JAKARTA, KOMPAS.com - Pakar hukum tata negara dari Pusat Studi Konstitusi Universitas Andalas Khairul Fahmi menilai ada hal yang perlu diawasi dalam kampanye rapat umum Pemilu 2019 ini.
Hal yang perlu dikhawatirkan itu adalah penggunaan isu sensitif untuk mengumpulkan massa dalam jumlah besar.
"Saya perlu ingatkan, salah satu yang kita khawatirkan adalah penggunaan isu agama yang akan menguat dalam kampanye umum," ujar Khairul dalam sebuah diskusi di Jalan Wahid Hasyim, Minggu (10/3/2019).
Baca juga: Daerah yang Diklaim Basis Capres Jadi Wilayah Rawan Saat Kampanye Rapat Umum
Khairul mengatakan, hal ini akan terjadi jika tim sukses masing-masing pasangan calon kesulitan mengumpulkan massa dengan isu politik.
Ini juga menjadi alternatif yang sama tidak sehatnya dengan politik uang. Khairul khawatir pengumpulan massa dilakukan dengan isu yang bisa menyentil emosi.
"Ketika sulit menggunakan agenda politik untuk mengumpulkan massa. Maka isu yang bisa menghimpun emosi orang banyak bisa dijadikan modal untuk mengumpulkan orang," kata dia.
Sebelumnya, Komisi Pemilihan Umum (KPU) telah melakukan pengundian zonasi kampanye untuk rapat umum peserta Pemilu 2019. Pengundian dilakukan pada Rabu (6/3/2019) di Kantor KPU, Menteng, Jakarta Pusat.
Ada dua zonasi yang dibagi KPU, yaitu zonasi A dan B. Bola undian diambil secara serentak oleh perwakilan Tim Kampanye Nasional (TKN) Joko Widodo-Ma'ruf Amin dan Badan Pemenangan Nasional (BPN) Prabowo-Sandiaga Uno.

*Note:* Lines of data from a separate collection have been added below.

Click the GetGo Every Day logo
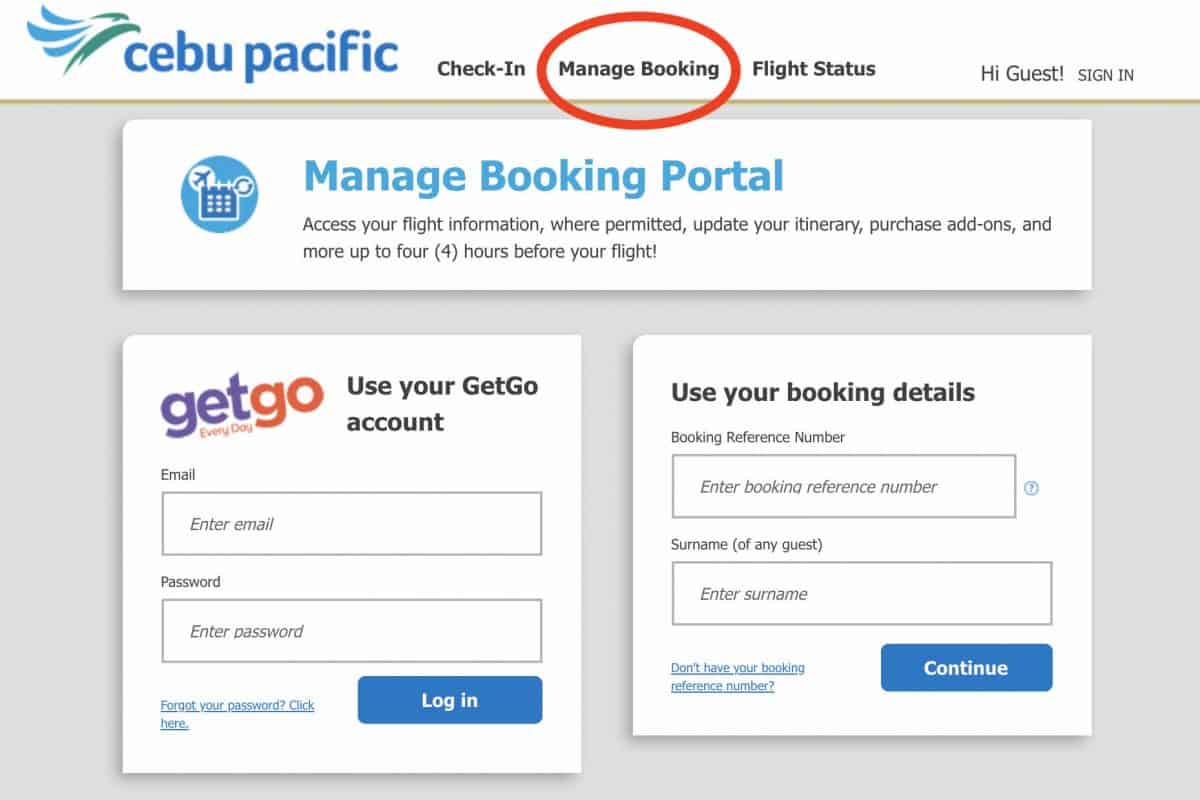The height and width of the screenshot is (800, 1200). click(x=242, y=405)
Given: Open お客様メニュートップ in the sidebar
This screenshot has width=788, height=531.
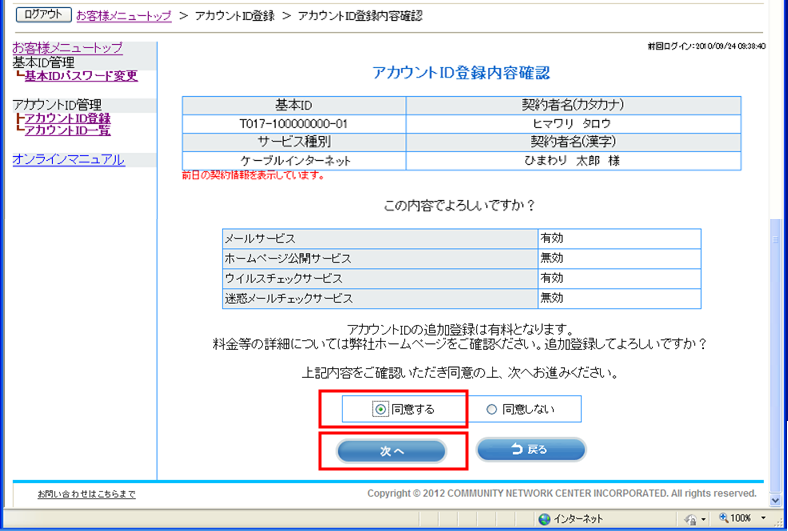Looking at the screenshot, I should click(67, 48).
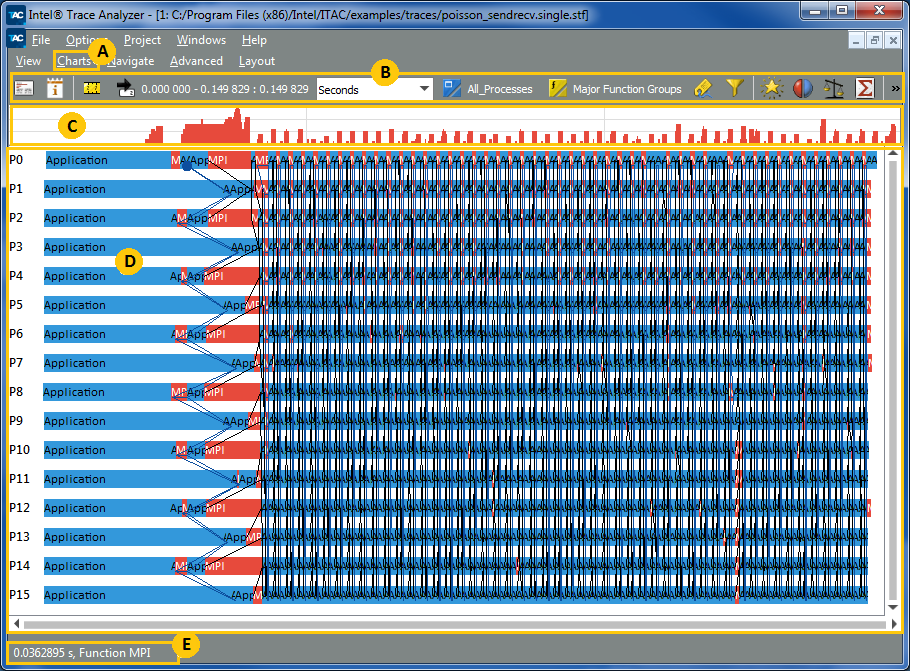Click the arrow time interval icon
The height and width of the screenshot is (671, 910).
(x=125, y=89)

Baca juga: Kampanye Rapat Umum Dinilai Tak Untungkan Caleg
Hasilnya, Jokowi-Ma'ruf mendapat bola B. Sedangkan, tim Prabowo-Sandiaga mendapat bola A.
Artinya, pasangan capres cawapres Jokowi-Ma'ruf akan memulai kampanye rapat umum per 24 Maret di wilayah B, sementara pasangan Prabowo-Sandiaga memulai kampanye di wilayah A.
Mereka akan bertukar zonasi setiap 2 hari sekali. Aturan ini adalah hasil revisi dari kesepakatan awal yang menyatakan pertukaran zonasi dilakukan setiap 3 hari sekali.